Why does Array{Int}() product Array{Int, 0} and not Array{Int, 1}

I would expect a Union{Nothing, Array{T, N}} to be optimized out in v0.7, especially if you branch anyway. In cases where it isn’t, a function barrier should take care of it, making the code also cleaner (although that is subjective; I happen to like small functions that do one thing only).

Is is not surprising since any element of an N-dimensional array A can be accessed by A[a_1, a_2, ... a_N, 1, 1, ..., 1], note the arbitrary number of ones at the end.

For the specific case of a zero dimensional array, then, it has at least the A[1, 1, ... 1] element, which can be seen as the scalar version of the multidimensional arrays.

For short, a 2-dims array is a matrix, a 1-dim array is a vector and a 0-dims array is a scalar.

The union is optimized out in 0.7 but I’m not sure I understand the objection.
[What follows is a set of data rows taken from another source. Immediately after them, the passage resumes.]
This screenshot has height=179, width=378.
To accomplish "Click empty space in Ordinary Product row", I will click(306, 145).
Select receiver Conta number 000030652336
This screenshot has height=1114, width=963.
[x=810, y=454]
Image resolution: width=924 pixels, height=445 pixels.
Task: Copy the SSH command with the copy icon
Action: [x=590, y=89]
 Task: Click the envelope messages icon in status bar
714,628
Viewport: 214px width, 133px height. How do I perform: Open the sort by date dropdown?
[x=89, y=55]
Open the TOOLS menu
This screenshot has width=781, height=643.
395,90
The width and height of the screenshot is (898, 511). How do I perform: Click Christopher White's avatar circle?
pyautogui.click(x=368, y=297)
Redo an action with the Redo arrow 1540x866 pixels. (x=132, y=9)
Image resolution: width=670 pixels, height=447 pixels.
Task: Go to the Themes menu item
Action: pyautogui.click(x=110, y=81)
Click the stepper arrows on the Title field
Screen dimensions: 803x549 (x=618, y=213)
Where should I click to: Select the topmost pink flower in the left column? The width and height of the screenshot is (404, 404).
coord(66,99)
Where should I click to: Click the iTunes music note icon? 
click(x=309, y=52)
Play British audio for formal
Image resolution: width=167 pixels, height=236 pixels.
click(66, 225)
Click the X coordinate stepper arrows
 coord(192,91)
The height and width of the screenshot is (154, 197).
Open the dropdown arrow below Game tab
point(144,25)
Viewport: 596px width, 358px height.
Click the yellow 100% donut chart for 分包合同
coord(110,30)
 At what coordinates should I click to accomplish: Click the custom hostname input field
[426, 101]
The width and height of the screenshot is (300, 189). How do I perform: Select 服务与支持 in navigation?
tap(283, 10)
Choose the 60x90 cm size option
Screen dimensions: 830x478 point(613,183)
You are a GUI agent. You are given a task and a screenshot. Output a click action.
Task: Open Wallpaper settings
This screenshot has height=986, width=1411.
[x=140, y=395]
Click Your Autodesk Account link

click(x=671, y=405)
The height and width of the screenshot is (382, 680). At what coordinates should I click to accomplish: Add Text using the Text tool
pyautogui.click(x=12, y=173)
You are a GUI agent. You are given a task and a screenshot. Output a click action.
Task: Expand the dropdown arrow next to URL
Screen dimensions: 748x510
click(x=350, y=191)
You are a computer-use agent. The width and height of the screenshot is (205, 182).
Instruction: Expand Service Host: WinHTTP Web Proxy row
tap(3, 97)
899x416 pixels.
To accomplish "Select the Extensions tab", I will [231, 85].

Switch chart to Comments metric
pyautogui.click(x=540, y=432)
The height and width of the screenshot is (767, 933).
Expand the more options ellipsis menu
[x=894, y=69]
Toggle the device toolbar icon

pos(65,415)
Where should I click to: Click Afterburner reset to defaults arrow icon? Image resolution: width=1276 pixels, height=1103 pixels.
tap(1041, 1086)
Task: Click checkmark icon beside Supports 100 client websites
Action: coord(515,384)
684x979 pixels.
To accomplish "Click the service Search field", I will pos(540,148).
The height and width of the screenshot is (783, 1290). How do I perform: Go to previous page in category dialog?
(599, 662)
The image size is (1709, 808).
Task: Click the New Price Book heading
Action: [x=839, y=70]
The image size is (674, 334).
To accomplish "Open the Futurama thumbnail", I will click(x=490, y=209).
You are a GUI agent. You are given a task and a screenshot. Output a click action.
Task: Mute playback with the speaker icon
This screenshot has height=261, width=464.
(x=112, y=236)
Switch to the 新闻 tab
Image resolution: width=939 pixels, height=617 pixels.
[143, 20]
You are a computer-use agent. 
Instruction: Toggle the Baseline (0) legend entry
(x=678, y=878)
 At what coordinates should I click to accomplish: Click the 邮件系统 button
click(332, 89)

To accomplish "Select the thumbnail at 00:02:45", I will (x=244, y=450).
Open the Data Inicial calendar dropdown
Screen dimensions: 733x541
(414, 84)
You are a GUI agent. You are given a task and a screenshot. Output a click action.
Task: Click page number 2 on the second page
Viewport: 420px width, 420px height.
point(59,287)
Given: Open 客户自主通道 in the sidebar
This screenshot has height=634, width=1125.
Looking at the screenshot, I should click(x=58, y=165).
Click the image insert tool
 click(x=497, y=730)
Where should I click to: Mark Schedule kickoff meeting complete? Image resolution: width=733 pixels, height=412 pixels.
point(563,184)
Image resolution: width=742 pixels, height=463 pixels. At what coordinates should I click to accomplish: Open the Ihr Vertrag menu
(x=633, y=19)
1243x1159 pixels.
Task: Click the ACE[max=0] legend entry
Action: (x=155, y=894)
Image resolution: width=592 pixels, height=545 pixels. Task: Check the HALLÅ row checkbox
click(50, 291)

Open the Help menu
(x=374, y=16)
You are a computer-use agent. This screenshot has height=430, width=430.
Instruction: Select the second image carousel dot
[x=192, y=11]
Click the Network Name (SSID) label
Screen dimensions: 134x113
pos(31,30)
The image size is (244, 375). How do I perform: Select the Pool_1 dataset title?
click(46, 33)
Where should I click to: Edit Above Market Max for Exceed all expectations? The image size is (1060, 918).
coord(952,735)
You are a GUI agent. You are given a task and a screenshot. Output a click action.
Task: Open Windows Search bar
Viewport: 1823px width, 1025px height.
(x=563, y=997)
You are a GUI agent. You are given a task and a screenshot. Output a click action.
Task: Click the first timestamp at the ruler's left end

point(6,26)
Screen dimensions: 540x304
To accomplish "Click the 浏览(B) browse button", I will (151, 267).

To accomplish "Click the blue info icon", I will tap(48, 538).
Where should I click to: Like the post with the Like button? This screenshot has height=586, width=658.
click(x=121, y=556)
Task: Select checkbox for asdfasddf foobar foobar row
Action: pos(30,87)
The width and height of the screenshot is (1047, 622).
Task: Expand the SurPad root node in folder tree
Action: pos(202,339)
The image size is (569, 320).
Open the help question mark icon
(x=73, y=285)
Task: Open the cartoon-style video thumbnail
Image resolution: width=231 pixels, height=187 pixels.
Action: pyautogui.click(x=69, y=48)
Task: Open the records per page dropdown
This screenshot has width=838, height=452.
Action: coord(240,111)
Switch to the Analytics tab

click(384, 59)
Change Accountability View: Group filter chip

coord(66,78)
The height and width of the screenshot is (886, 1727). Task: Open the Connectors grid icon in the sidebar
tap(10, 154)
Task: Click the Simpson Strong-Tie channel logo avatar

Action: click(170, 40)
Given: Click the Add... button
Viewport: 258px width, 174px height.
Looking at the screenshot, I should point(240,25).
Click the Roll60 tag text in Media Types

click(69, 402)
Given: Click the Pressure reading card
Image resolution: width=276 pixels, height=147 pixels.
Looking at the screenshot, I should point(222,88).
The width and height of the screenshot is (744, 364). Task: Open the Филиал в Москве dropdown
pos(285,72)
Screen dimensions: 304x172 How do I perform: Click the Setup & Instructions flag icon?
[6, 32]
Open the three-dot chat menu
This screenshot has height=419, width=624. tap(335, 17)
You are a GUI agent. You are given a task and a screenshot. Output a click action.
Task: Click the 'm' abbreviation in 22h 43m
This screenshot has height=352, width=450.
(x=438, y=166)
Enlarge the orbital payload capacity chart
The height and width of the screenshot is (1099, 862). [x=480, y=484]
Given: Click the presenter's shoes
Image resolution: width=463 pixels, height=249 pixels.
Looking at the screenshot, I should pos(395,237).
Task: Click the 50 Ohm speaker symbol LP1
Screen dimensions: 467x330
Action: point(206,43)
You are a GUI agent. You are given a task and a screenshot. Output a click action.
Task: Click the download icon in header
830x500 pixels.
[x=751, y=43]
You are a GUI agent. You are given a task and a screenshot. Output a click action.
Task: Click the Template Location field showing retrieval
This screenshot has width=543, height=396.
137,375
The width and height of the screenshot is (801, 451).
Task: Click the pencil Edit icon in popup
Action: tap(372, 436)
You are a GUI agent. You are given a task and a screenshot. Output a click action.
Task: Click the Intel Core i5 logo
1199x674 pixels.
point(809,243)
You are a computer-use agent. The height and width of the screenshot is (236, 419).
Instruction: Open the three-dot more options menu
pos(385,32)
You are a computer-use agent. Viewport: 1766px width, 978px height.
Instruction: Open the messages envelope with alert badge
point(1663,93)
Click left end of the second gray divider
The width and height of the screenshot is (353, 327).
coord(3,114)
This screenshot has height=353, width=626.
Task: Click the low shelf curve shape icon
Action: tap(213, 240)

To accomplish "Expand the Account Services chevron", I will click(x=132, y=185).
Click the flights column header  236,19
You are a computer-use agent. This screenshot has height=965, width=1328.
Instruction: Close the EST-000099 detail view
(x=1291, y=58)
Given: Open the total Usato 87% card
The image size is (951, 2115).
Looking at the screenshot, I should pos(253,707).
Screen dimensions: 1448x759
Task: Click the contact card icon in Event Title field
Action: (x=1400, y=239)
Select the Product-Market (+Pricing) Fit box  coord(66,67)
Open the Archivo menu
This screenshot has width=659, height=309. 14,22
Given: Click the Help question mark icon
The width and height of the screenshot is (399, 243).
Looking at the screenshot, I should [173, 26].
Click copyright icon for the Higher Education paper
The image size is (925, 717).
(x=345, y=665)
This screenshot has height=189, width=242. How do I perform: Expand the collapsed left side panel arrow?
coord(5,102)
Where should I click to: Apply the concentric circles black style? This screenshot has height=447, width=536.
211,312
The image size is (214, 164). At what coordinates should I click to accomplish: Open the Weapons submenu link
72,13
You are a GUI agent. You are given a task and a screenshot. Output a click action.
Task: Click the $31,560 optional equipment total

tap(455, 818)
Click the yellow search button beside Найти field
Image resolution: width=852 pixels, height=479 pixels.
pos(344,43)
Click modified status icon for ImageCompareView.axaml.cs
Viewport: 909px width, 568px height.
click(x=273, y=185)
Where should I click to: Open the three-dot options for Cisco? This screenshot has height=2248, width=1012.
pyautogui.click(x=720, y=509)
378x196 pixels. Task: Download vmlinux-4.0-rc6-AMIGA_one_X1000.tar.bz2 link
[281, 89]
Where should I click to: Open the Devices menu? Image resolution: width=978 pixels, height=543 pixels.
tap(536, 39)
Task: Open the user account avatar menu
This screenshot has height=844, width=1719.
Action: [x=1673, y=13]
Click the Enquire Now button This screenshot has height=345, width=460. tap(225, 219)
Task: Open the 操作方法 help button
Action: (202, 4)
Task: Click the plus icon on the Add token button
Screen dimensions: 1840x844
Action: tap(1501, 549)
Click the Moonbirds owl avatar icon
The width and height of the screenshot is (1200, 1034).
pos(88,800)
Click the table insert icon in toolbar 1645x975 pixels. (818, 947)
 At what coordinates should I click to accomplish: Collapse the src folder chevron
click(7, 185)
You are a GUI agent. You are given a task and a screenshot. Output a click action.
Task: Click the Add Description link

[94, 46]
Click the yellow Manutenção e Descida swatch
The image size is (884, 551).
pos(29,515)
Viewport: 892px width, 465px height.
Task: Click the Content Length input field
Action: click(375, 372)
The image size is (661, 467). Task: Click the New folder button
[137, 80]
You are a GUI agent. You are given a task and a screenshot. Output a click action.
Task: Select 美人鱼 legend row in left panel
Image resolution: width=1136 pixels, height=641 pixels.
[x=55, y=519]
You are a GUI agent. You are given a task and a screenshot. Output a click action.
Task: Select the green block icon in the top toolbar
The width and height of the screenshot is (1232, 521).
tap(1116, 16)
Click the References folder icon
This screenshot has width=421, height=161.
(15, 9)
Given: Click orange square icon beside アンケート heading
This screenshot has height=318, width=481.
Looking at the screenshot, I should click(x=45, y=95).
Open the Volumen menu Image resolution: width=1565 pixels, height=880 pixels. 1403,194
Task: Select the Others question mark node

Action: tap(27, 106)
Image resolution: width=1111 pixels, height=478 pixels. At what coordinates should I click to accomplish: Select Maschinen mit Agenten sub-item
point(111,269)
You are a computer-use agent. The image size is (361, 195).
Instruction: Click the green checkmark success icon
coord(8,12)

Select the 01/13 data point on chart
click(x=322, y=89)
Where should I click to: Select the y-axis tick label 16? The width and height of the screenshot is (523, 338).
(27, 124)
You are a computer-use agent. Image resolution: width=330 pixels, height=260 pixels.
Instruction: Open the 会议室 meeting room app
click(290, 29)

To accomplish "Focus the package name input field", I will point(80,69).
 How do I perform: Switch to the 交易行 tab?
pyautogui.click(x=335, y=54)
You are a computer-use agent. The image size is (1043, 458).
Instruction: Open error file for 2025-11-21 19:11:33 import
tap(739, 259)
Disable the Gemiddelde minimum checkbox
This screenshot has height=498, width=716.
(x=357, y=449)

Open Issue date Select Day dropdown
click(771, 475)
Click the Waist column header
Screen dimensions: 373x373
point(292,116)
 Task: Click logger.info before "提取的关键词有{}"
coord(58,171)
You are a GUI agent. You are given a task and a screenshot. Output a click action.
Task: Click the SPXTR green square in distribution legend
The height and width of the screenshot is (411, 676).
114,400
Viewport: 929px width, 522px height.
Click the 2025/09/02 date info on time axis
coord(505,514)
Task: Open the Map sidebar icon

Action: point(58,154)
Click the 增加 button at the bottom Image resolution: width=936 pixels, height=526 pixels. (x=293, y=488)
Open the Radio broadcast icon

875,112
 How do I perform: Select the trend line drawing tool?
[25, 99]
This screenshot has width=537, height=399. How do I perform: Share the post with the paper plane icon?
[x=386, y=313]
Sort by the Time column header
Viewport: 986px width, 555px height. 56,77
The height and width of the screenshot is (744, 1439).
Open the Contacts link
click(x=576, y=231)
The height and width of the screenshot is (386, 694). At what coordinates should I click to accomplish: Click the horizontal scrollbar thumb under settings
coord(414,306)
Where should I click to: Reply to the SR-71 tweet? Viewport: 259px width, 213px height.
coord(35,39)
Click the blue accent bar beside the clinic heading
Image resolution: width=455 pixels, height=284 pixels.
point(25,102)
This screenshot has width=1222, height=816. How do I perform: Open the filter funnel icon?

Even if there are other options, it is still a valid use case.

My objection is to introducing special constructors for this. Here the suggested use case is a sentinel value that fits in the type, once type stability is not a strict constraint other sentinel values are fine too, and maybe more conventional.

Union{Missing, T} is not 100% as fast as just using T, causes more allocations, and is not compatible with C code:

julia> struct Foo
       x::Int
       end

julia> struct FooM
       x::Union{Missing,Int}
       end

julia> function fillfoo(T,n)
       ret = Array{T}(undef, n)
       for k = 1:n
       ret[k] = T(1)
       ret
       end
       end

julia> @time fillfoo(Foo, 100000);
  0.046550 seconds (199.50 k allocations: 3.808 MiB)

julia> @time fillfoo(FooM, 100000);
  0.049624 seconds (299.50 k allocations: 8.385 MiB)

What you are measuring is sample noise. Both produce identical code in v0.7.

Look at the allocations. They are not identical.

Naturally, since

julia> sizeof(Foo)
8

julia> sizeof(FooM)
16

as the extra information (the concrete type in the Union) needs to be represented.

So in high performance settings an empty array is twice as good as using Missing .

I don’t quite understand what you mean by “twice as good” — while memory allocation does affect performance, it does not translate linearly.

Also, I don’t understand how this came up in this topic. In this example, one would not allocate a container at all, and in situations when one is needed, the memory cost would be a small fraction for the array (if it has elements).

Finally, in v0.7,

julia> struct A{N,T}
           inner::Array{N, T}
       end

julia> struct AM{N,T}
           inner::Union{Array{N, T}, Missing}
       end

julia> a = randn(10, 10, 10);

julia> Base.summarysize(A(a))
8056

julia> Base.summarysize(AM(a))
8056

so the compiler/memory management is now getting super-clever.

I don’t quite understand what you mean by “twice as good” — while memory allocation does affect performance, it does not translate linearly.

Performance isn’t everything: memory usage matters.

the memory cost would be a small fraction for the array

Depends on how many arrays there are.

Also, you ignored the other issues I raised (compatibility with C code). In any case, I think style-wise it’s a bad idea to use Union{Missing,T} when it’s only missing temporarily.

Probably this is where we disagree. I think that using nothing or missing instead of a sentinel value makes the code more readable (although I fully recognize this is subjective). The only exception is when the sentinel values are extremely well-established, such as NaN.

The issue is the type is user-facing: it’s misleading to the user to say it may be of type Missing if it’s only temporarily missing while setup.

Or another user case that comes up a lot is when your array is dynamically resized (I have a CachedArray type floating around that does this with lazy arrays). The natural initial size is 0 x 0: this is not to indicate it’s missing, just to indicate it’s currently empty.

Also, while Union{T,Missing} might be efficient in many settings, this is a compiler optimization trick that as a user we do not and can not appreciate the full impliciations of.